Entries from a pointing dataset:
+ + + + + + +
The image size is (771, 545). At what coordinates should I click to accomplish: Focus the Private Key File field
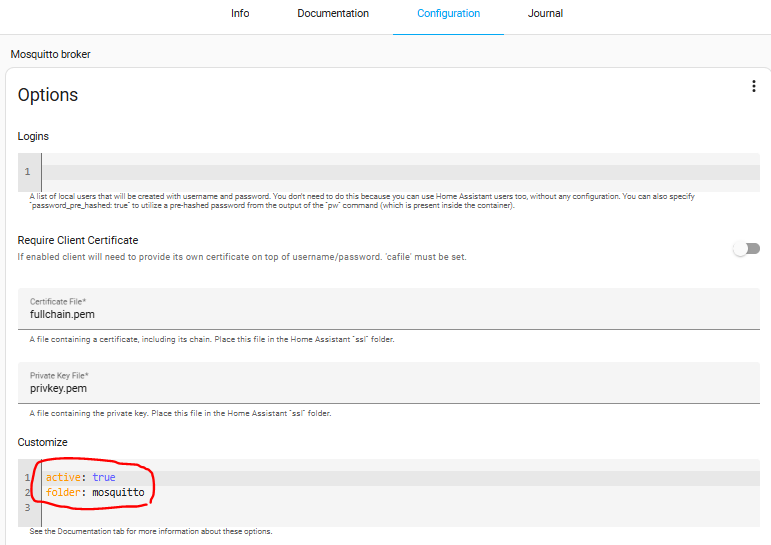[x=388, y=389]
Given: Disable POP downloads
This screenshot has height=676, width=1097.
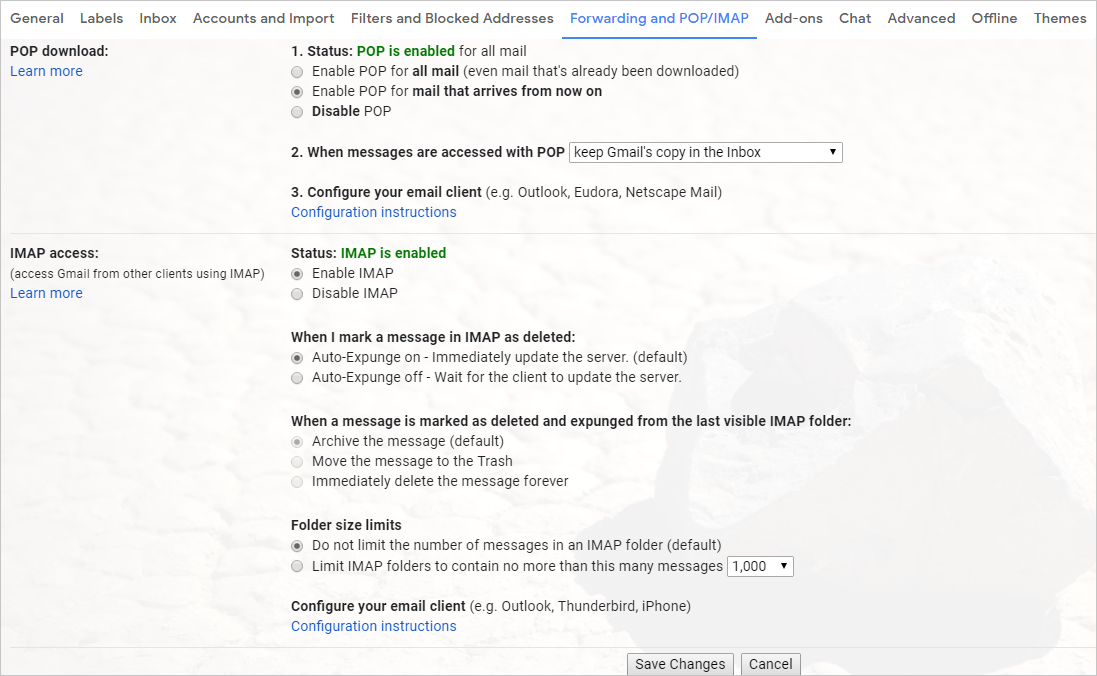Looking at the screenshot, I should click(x=297, y=111).
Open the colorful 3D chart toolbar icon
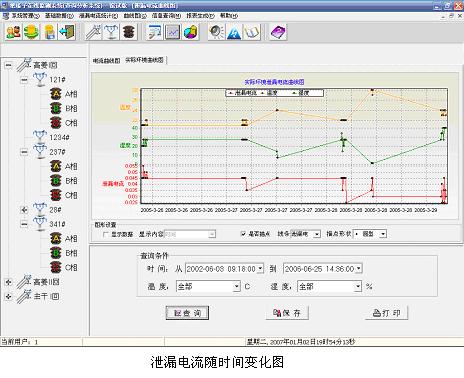The image size is (464, 378). click(191, 32)
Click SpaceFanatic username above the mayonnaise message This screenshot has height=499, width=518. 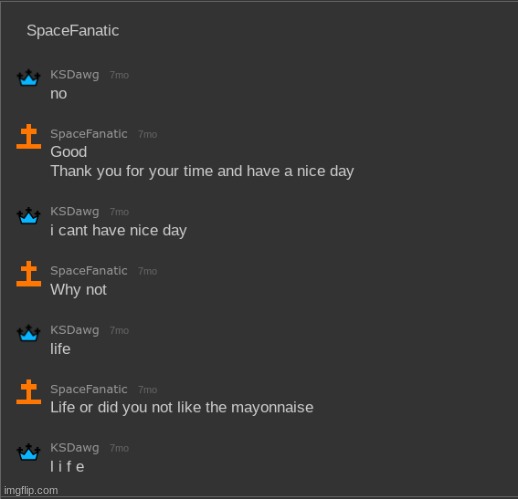pos(89,389)
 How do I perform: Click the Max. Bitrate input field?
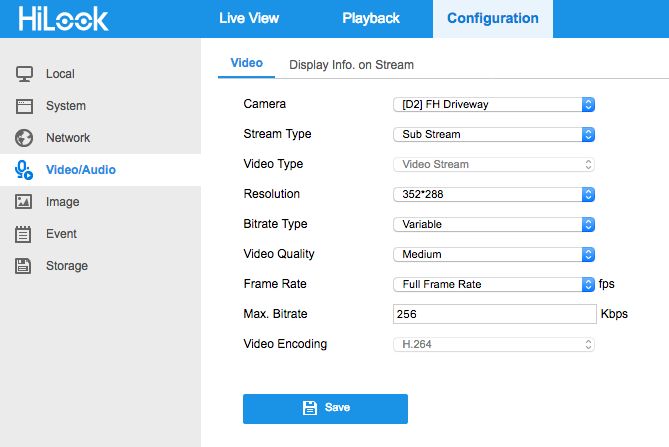click(493, 314)
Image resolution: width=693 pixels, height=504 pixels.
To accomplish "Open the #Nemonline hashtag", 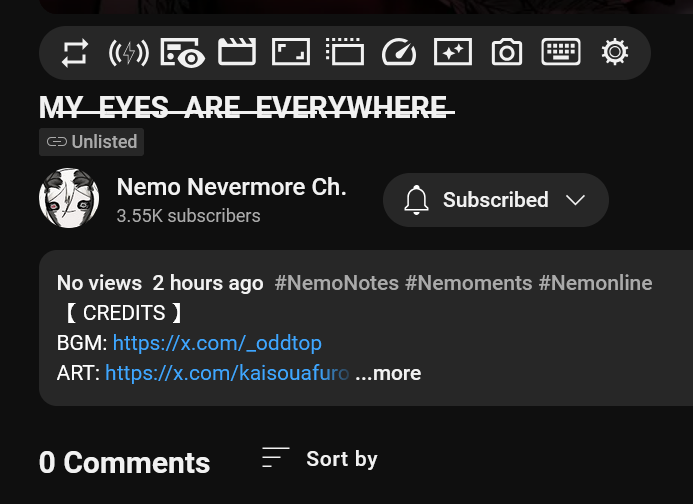I will point(595,283).
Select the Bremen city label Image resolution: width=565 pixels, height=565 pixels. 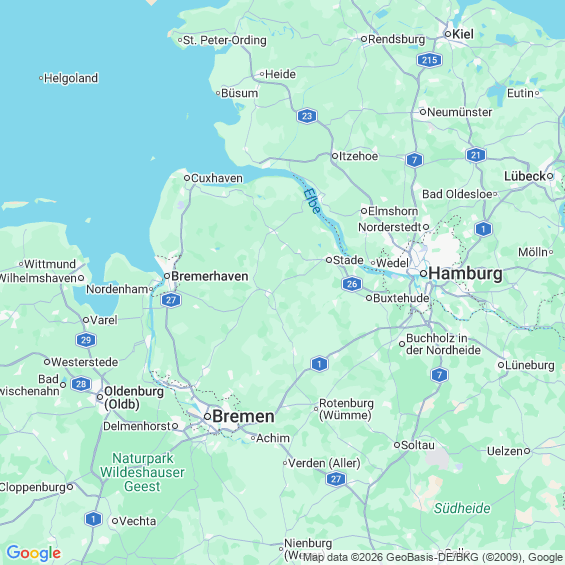pos(243,417)
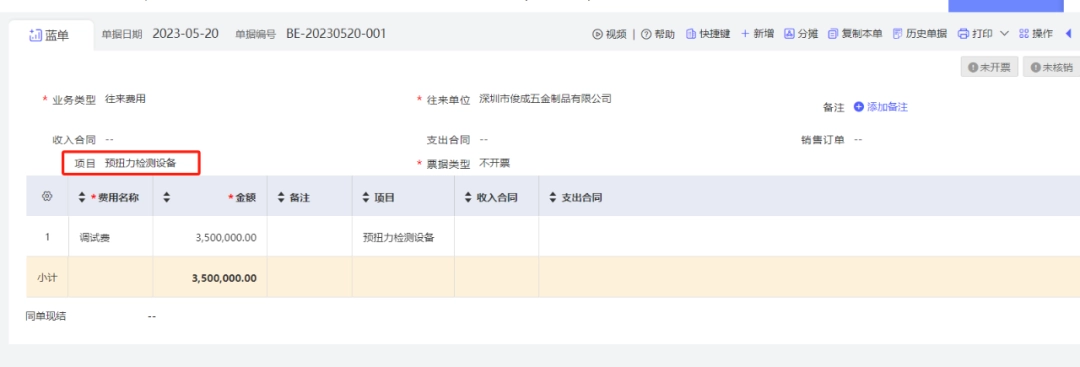Click the 帮助 help icon

[646, 34]
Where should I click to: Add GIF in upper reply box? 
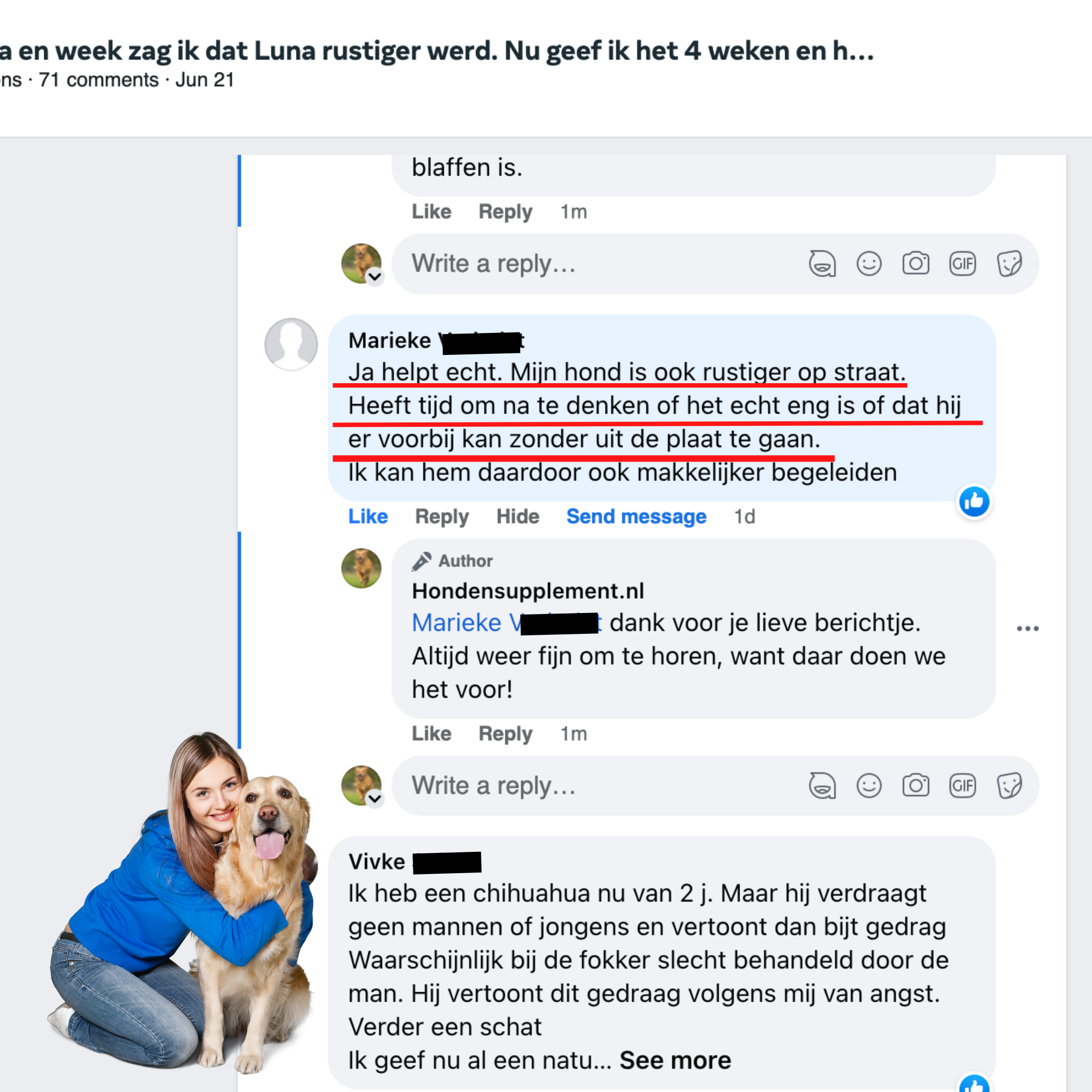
+ + + + + + +
▸ Work required: Pick out each line in the entries above that contains the word "field" and copy those lines in full.

▸ Written solution:
The image size is (771, 545). At what coordinates should I click to accomplish: Focus the Private Key File field
 How do I perform: Click the Max. Bitrate input field?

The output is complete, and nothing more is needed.